- Autores: Etiaba E, Mbachu C, Mirzoev T, Onwujekwe O, Russo G, Uguru N, Uzochukwu B
- Ano de Publicação: 2015
- Journal: Health Research Policy and Systems
- Link: https://health-policy-systems.biomedcentral.com/articles/10.1186/s12961-015-0049-0%20
Health policymaking is a complex process and analysing the role of evidence is still an evolving area in many low- and middle-income countries. Where evidence is used, it is greatly affected by cognitive and institutional features of the policy process. This paper examines the role of different types of evidence in health policy development in Nigeria.
The role of evidence was compared between three case studies representing different health policies, namely the (1) integrated maternal neonatal and child health strategy (IMNCH); (2) oral health (OH) policy; and (3) human resource for health (HRH) policy. The data was collected using document reviews and 31 in-depth interviews with key policy actors. Framework Approach was used to analyse the data, aided by NVivo 10 software.

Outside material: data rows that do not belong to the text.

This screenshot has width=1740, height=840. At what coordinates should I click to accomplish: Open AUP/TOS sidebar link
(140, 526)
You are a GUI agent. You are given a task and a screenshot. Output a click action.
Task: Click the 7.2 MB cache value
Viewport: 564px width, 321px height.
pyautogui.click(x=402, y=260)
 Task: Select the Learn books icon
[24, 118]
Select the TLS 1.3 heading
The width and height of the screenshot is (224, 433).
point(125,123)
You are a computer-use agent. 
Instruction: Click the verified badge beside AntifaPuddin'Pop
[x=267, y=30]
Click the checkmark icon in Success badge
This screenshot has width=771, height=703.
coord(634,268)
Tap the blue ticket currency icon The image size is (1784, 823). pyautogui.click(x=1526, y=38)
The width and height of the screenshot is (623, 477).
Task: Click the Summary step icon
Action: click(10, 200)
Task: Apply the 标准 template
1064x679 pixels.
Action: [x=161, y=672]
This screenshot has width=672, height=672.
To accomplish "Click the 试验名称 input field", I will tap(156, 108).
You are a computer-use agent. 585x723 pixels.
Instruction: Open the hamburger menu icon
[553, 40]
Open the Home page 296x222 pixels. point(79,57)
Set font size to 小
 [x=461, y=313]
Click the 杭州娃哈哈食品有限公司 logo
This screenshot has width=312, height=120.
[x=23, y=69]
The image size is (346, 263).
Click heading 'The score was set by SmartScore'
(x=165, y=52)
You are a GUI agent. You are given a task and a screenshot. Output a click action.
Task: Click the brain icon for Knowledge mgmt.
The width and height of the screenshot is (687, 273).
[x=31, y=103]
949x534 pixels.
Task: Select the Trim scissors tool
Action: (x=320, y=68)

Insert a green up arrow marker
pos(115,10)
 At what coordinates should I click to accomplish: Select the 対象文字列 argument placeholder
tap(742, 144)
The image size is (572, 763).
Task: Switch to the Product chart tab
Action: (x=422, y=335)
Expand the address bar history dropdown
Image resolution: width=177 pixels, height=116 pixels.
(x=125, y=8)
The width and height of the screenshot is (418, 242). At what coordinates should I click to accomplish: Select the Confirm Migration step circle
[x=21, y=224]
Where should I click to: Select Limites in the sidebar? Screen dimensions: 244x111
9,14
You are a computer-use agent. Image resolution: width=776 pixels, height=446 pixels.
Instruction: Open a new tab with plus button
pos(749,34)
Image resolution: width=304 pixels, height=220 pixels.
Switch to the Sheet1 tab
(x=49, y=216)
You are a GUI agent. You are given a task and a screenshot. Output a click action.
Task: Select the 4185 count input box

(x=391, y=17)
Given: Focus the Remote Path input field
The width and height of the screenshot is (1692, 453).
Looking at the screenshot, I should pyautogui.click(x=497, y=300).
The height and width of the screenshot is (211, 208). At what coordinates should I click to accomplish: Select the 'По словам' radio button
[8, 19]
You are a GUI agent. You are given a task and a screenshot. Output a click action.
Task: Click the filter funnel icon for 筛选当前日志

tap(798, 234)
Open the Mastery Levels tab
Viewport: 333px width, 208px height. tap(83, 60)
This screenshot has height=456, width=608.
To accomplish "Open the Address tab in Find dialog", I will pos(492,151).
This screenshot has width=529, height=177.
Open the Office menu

Most respondents perceived evidence to be factual and concrete to support a decision. Evidence was used more if it was perceived to be context-specific, accessible and timely. Low-cost high-impact evidence, such as the Lancet series, was reported to have been used in drafting the IMNCH policy. In the OH and HRH policies, informal evidence such as experts’ experiences and opinions, were reported to have been useful in the policy drafting stage. Both formal and informal evidence were mentioned in the HRH and OH policies, while the development of the IMNCH was revealed to have been informed mainly by more formal evidence. Overall, respondents suggested that formal evidence, such as survey reports and research publications, were most useful in the agenda-setting stage to identify the need for the policy and thus initiating the policy development process. International and local evidence were used to establish the need for a policy and develop policy, and less to develop policy implementation options.
Recognition of the value of different evidence types, combined with structures for generating and using evidence, are likely to enhance evidence-informed health policy development in Nigeria and other similar contexts.